Paul Douglas - Academia and Family Life

Academia and Family Life

Douglas graduated from Bowdoin College with a Phi Beta Kappa key in 1913. He then moved on to Columbia University, where he earned a master's degree in 1915 and a Ph.D. in economics in 1921. In 1915, he married Dorothy Wolff, a graduate of Bryn Mawr College who also earned a Ph.D. at Columbia University.

From 1915 to 1920, the Douglases moved six times. Paul studied at Harvard University; taught at the University of Illinois and at Oregon's Reed College, served as a mediator of labor disputes for the Emergency Fleet Corporation of Pennsylvania and taught at University of Washington. When working for the Emergency Fleet Corporation he read John Woolman's journals. When teaching in Seattle, he joined the Religious Society of Friends.

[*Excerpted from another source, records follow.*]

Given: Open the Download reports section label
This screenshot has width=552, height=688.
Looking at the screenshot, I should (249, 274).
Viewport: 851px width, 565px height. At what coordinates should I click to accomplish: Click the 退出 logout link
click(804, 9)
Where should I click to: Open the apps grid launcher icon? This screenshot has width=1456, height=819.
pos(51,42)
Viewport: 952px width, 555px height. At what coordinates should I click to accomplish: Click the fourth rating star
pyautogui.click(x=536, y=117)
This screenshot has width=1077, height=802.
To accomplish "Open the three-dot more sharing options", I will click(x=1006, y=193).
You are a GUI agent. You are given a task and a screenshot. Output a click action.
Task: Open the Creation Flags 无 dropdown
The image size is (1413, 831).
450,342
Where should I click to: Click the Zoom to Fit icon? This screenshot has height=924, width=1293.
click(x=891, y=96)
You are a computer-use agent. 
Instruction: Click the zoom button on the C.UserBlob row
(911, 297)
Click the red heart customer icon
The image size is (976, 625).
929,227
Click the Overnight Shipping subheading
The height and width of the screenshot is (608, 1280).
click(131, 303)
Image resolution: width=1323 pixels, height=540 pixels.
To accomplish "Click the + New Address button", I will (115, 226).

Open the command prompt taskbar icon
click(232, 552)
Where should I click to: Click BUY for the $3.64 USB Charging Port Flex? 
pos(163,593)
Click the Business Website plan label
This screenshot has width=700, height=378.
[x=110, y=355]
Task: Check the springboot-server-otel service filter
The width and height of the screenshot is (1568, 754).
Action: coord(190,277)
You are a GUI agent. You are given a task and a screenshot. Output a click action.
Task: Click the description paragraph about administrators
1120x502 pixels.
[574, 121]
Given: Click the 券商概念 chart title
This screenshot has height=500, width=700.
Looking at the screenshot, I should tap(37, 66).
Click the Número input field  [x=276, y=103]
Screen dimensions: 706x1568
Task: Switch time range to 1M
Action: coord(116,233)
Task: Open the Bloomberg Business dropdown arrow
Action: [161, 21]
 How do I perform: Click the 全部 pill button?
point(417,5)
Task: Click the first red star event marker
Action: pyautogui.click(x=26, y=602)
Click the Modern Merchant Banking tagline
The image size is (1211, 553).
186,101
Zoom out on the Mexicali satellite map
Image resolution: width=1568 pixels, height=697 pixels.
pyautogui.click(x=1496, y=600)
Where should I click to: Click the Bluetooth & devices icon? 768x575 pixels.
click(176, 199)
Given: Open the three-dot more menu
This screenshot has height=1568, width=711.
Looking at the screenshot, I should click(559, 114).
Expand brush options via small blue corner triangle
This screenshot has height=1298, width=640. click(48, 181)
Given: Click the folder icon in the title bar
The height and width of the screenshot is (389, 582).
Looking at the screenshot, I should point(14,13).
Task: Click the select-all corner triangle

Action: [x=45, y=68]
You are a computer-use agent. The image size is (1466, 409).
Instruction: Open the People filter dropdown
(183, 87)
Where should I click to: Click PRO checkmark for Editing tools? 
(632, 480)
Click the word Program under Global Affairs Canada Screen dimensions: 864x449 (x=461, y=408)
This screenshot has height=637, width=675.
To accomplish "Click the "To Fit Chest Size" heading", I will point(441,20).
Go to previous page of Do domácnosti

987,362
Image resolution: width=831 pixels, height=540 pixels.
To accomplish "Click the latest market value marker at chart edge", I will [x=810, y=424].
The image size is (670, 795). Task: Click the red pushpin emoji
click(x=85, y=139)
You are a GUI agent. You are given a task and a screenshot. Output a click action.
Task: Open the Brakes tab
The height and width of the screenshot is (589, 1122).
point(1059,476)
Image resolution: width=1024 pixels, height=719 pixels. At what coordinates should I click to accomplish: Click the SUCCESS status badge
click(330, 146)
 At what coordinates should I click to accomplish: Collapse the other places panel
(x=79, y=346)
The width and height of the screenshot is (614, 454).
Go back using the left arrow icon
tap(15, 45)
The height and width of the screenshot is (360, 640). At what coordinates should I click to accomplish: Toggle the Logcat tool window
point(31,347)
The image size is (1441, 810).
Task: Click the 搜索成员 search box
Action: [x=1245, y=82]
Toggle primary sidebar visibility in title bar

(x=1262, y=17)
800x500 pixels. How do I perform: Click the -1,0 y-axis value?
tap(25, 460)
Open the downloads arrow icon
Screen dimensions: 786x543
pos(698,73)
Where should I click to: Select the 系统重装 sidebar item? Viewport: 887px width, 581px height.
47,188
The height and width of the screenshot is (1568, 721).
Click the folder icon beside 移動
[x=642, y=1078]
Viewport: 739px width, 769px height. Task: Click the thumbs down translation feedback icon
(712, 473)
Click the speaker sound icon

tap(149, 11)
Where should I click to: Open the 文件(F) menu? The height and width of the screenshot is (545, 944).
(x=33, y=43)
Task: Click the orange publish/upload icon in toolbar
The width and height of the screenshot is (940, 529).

In 1919, Douglas took a job teaching economics at the University of Chicago. Although Douglas enjoyed his job, his wife was unable to obtain a job at the university due to anti-nepotism rules. When she obtained a job at Smith College, in Massachusetts, she persuaded her husband to move the family there. He would then start teaching at the University of Massachusetts Amherst. Douglas soon decided that the marriage situation was untenable and, in 1930, the couple divorced, with Dorothy taking custody of their four children and Douglas returning to Chicago. The following year, Douglas met and married Emily Taft Douglas, daughter of sculptor Lorado Taft and distant cousin of former President William Howard Taft. Emily was a political activist, former actress, and subsequent one-term congresswoman at-large from Illinois (1945–47).

Douglas was listed as a supporter of banking reforms suggested by University of Chicago economists in 1933 that were later referred to as the "Chicago plan". In 1939, he coauthored with five other notable economists a draft proposal titled A Program for Monetary Reform. The Chicago plan and A Program for Monetary Reform generated much interest and discussion among lawmakers, but the suggested reforms did not result in any new legislation.

Douglas is probably best-known to economics students as the co-author of the 1928 article with Charles Cobb that first laid out the Cobb-Douglas production function.